На следующий день после нападения японцев на Пёрл-Харбор я женился на своей школьной возлюбленной и ушел служить в армию США; меня сделали счетоводом, поскольку я (по настоянию родителей) успел кончить половину курса бухучета, на удивление быстро печатал на машинке (76 слов в минуту) и отличался скверной осанкой (небольшой сколиоз, всего-то 12 градусов[7]). Войну я прошел, не покидая пределов страны, почти весь срок службы писал изящные утонченные рассужденьица об исключительной вычурности Элиота («…Но обгрызли // Свечу веков. Вот вид с моста Риальто…»[8]) и Паунда («Узура погубит младенца в утробе // Разлучит влюбленных до срока»[9]), посылал их в драгоценные изящные поэтические журнальчики и получал отказы; оформлял зарплатные чеки и возмещал расходы на командировки из Форт-Беннинга в Форт-Силл.
После войны я подал документы в Городской колледж: там моя зарождающаяся склонность к гуманитарным наукам и, в частности, к литературе под влиянием различных сил (родительских ли, практических) выпрямилась в струнку — точнее, выстроилась в столбик, дабы более соответствовать карьере в финансах. В итоге пришли к компромиссу: мое увлечение литературой превратилось в историю, увлечение прочих бухгалтерским делом превратилось в экономику, а Америка осталась Америкой. Я защитил диссертацию в Городском колледже и, помыкавшись в шеоле[10] внештатного преподавательства, стал первым евреем Корбин-колледжа (в те дни Университет Корбин еще назывался колледжем), причем я имею в виду не «первым штатным преподавателем исторического факультета Корбин-колледжа», я имею в виду первым евреем в колледже как таковом — и среди преподавательского, и, насколько мне известно, среди студенческого состава.
Блистательный, ныне забытый литературный критик Ван Вик Брукс придумал выражение «полезное прошлое» — то есть прошлое, которое создавал (создавала, создавали) для себя всяк современный, порвавший со своими корнями и средою американский интеллектуал, дабы отыскать смысл в настоящем и направление в будущем.
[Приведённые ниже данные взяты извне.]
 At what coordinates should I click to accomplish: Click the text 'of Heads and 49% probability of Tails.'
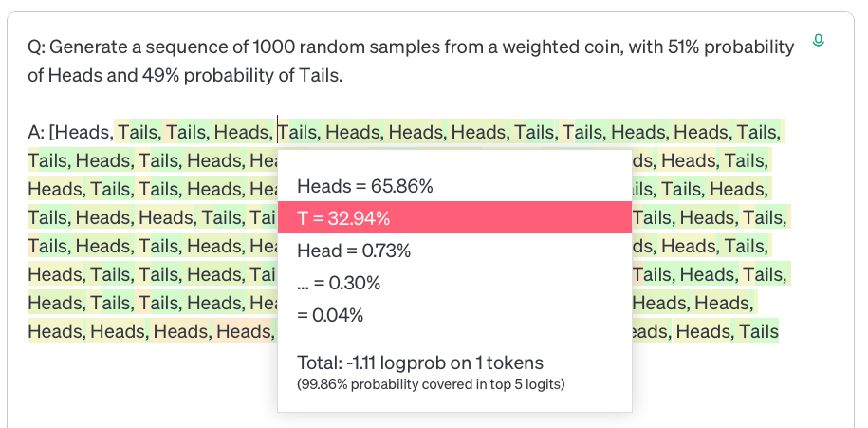pos(185,75)
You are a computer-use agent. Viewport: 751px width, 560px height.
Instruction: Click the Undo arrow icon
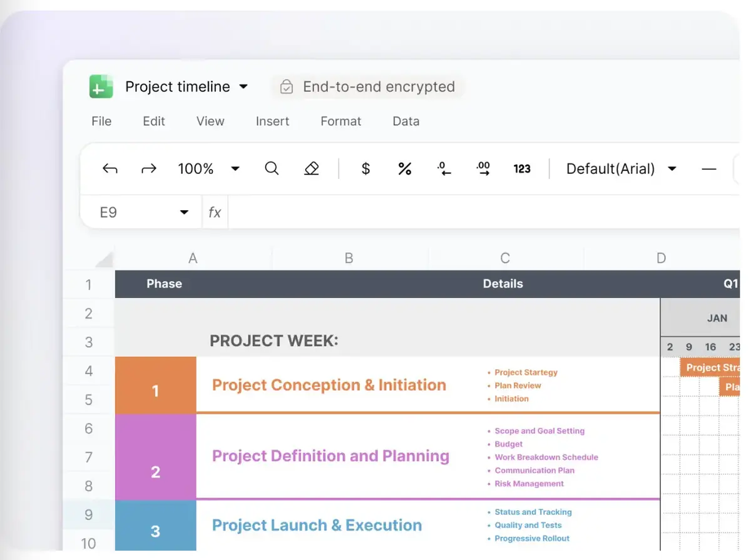point(110,168)
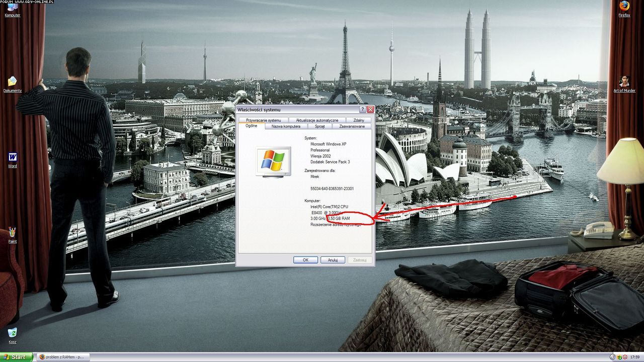Switch to the Sprzęt tab
The height and width of the screenshot is (362, 644).
[320, 126]
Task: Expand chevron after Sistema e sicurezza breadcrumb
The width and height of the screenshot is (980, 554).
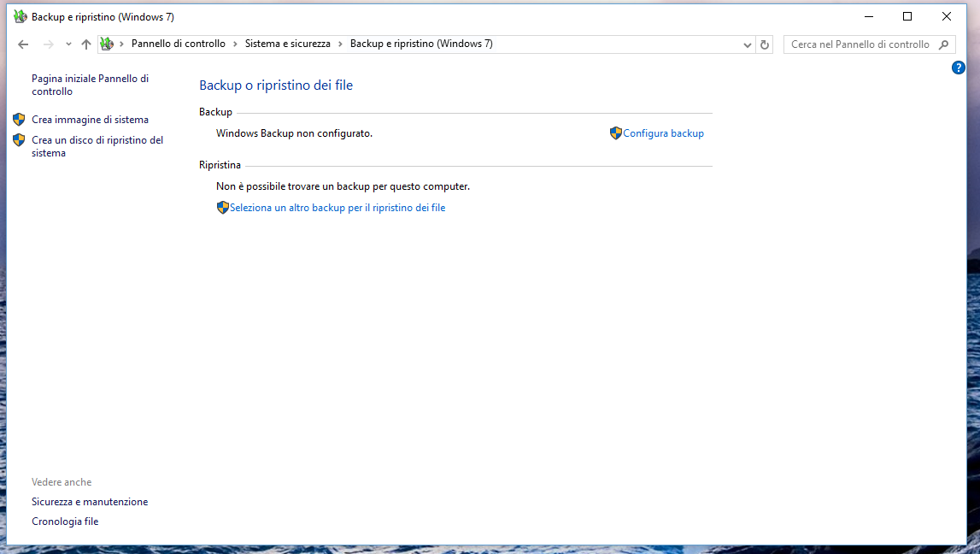Action: tap(340, 44)
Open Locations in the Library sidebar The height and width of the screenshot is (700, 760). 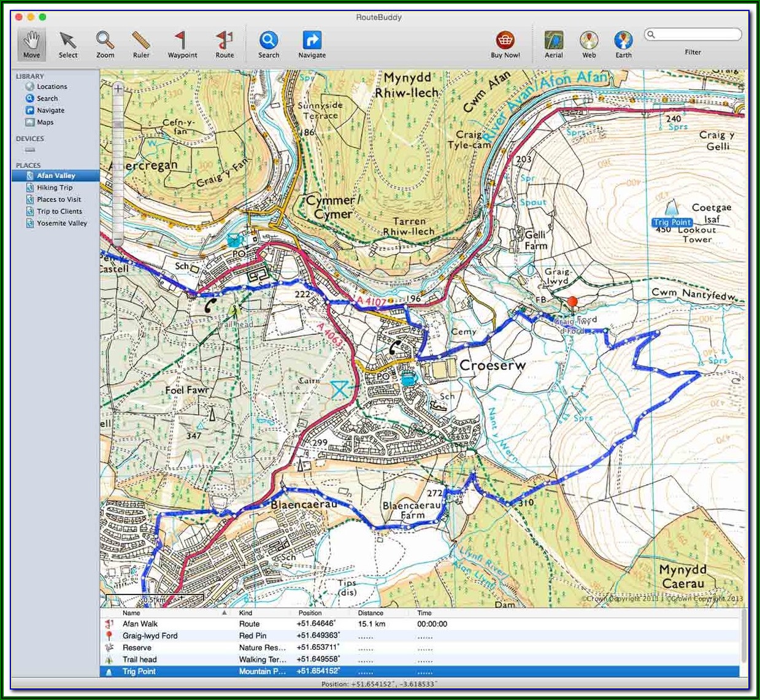52,87
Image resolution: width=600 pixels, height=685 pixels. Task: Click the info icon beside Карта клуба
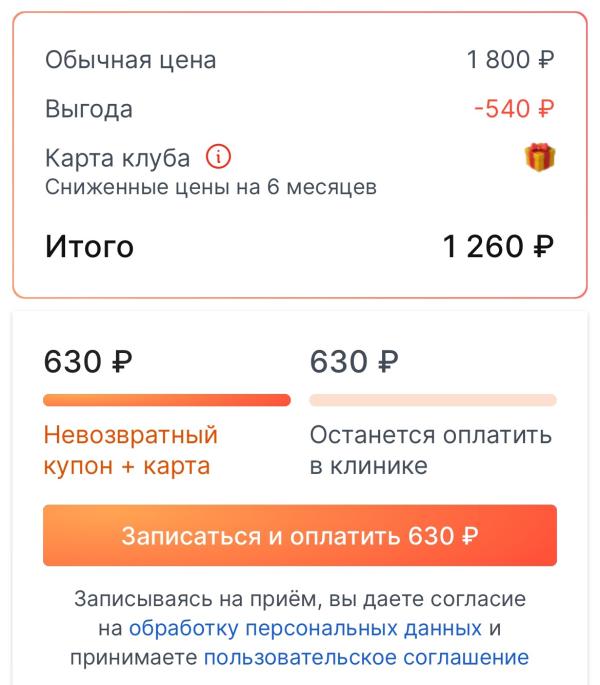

Я вспоминал это выражение каждый раз, как проезжал по шоссе Ван Вика из аэропорта к родителям — точнее, полз, досадуя и радуясь своему опозданию; скажем так: я злился на пробку, но наслаждался отсрочкой. Меня ждало лишь ворчание, просьбы об одолжениях и бесконечные пересказы соседских междоусобиц: представляешь, что сказала миссис Хабер? (нет, другая миссис Хабер!), представляешь, что случилось с Гартнером? (нет, с тем Гартнером, у которого умерла жена, у него еще больное сердце, карбункул и ребенок с полиомиелитом!); недоучтенные, переоцененные грехи нераскаявшегося мясника, пекаря и бакалейщика, назойливые раввины с их сборами денег на благотворительные нужды — словом, бремя того, что я считал «бесполезным прошлым», еврейским прошлым, я сбежал от него в языческую академию, в холмы и долины моих безмятежных приниагарских лесов.
В целом почти всю мою жизнь — до относительно недавнего времени, когда череда травм (лодыжка, колено, бедро) вынудила меня пожертвовать мобильностью в угоду летальности,— происхождение не придавало мне силы, и, если не получалось его отрицать, я его игнорировал.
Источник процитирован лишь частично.